Sugar Minott – Dance Hall Showcase Vol. II
Sugar Minott – Dance Hall Showcase Vol. II
Label: Wackies-Indigo | Format: CD-10″ Mini-LP-DR | Street date: February 29, 2008 | Website label
- Genuine Lover
- Genuine Dub
- So We Love It
- So We Dub It
- Dread A Mi Idren
- Dreadlocks Rock
- Informer – Jah Batta (Bonus Track)
- Tear Down The Dancehall – Little John (Bonus Track)
Today, May 25th 2020, the late great Lincoln Barrington “Sugar” Minott would have turned 64. With this review from our archives we pay tribute to the ‘Godfather of Dancehall’ who’s gone, but not forgotten.
Legendary Studio One graduate and singer and producer for his own Black Roots and Youth Promotion labels Lincoln ‘Sugar’ Barrington Minott fully justified carries the title ‘Godfather of Dancehall’. In the second half of the 70s he went to Studio One and layed classic vocal tracks over the original Studio One tapes from the 60s rather than using a live band, to precede the revolution in the sound of reggae eventually evolving into dancehall.

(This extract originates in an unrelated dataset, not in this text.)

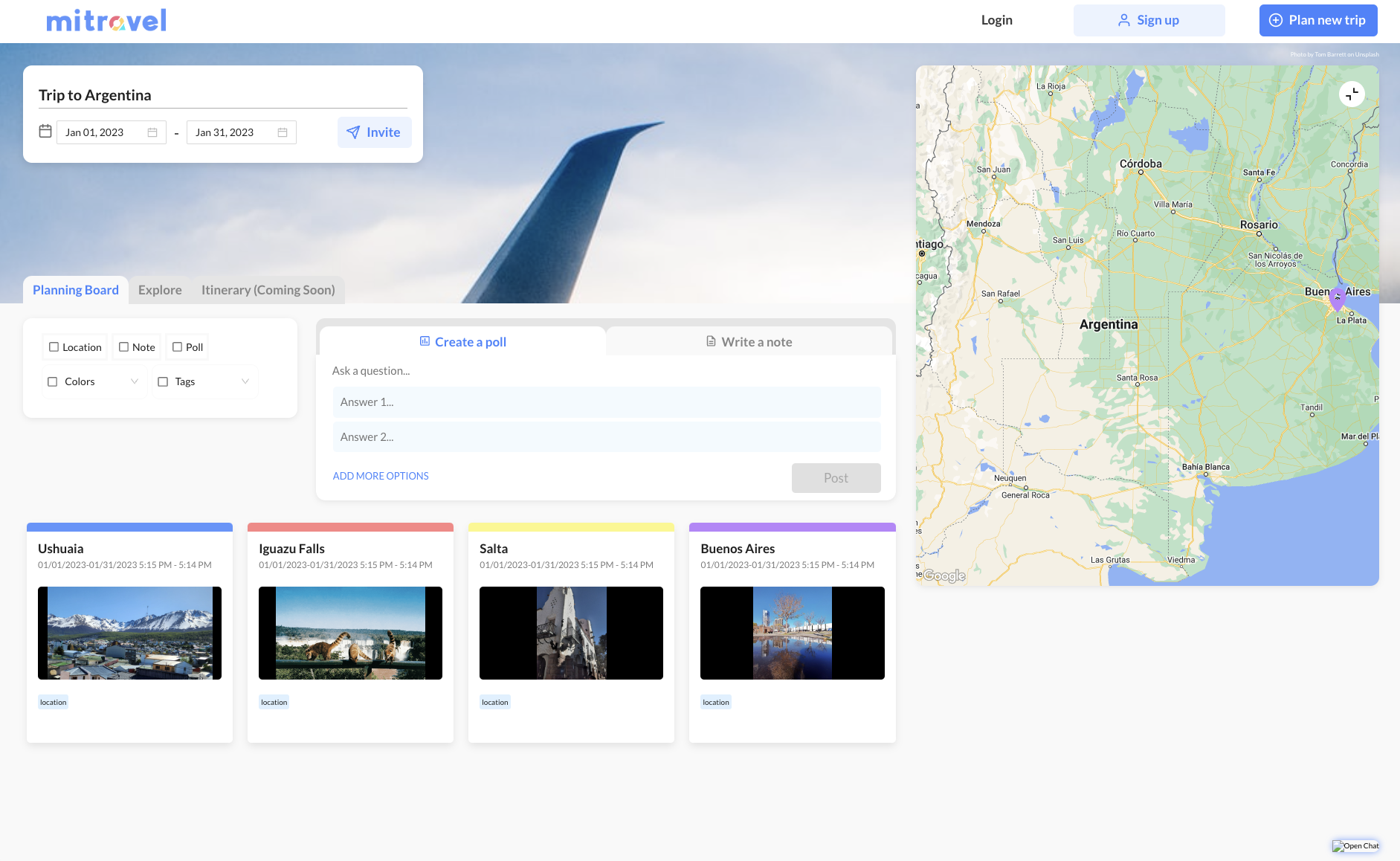The height and width of the screenshot is (861, 1400).
Task: Click the Google logo on map
Action: (943, 575)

Sugar Minott started his musical career through forming his own soundsystem Black Roots, still existing as his own record label, which eventually developed into Youth Promotion and recorded as founder member in the African Brothers alongside Tony Tuff and Derrick ‘Bubbles’ Howard – most of this group’s classic tracks are collected on the excellent “Want Some Freedom” -.
Then Sugar Minott went to Studio One in the second half of the 70s to begin his well-documented solo career that apart from his classic Studio One sets resulted in several classic albums from the early dancehall days. Sugar’s major contribution to the period was threefold: as an extremely individual and popular singer, as an accomplished producer and as a very successful soundsystem operator. Furthermore he was also a tireless promoter of fresh singers and deejays – invariably youthful strugglers from the same tough ghetto background as himself – through his Youth Promotion activities, nurturing the talents of Tenor Saw, Nitty Gritty and Junior Reid.
And now this CD presents “Dance Hall Showcase Vol. II”, a 10″ mini-album released originally (with a picture sleeve and carrying the dedication special dedication to all dancehall fans on his own Black Roots imprint in 1983, recorded at Lloyd ‘Bullwackie’ Barnes’ NYC studio after he teamed up with him for “Wicked A Go Feel It”, this is yet another great re-release in the string of classic Wackies albums that have been (re)released by Berlin dub-techno duo Moritz Von Oswald and Mark Ernestus a.k.a. Rhythm & Sound, as part of their re-release program of the complete Wackie’s catalog.
Opening this album is the brilliant classic “Informer”, in true showcase style followed by its corresponding dub “Informout” and like on many of his other releases during those days in his inimitable style he switches without a problem between the ghetto reality of this tune, cultural and lovers topics into the great sweet “Genuine Lover” and its massive corresponding heavy bassline and horns driven “Genuine Dub”. Most of these riddims were coming from Lincoln ‘Sugar’ Minott’s Youth Promotion camp, overdubbed and remixed at Wackies with Sugar Minott alongside Lloyd Barnes at the controls, sounding as strong as any good 80s Studio One backing, which is of course no surprise with Earl ‘Bagga’ Walker and Jackie Mittoo on board, as well as the Riddim Twins Sly & Robbie, whose Channel One approach of Studio One style riddims is very clear as well, especially on the magnificent take on a version of Bob Andy’s seminal 1972 Studio One ‘Feeling Soul’-riddim “A So We Love It”, with its beautiful dubmix “A So We Dub It”.
The last powerful Sugar Minott vocal is the rootical “Dreadlocks A Mi Idren”, with its melodica accents very prominent in the mix followed by its companion dub mix “Dreadlocks Rock”, though his singing is featured prominently on the first bonus track, Jah Batta’s “Informer”, a different mix of his take on the ‘Informer’-riddim from the “Informa (Watch It)” version included on his “Argument” album in the 12″-version including its dub reworking. The then only twelve years old Little John contributes the second bonus track over this riddim with his stunning “Tear Down The Dancehall”, that is also paired with Jah Batta’s tune on last month’s 12″ Wackies-rerelease of “Informer”.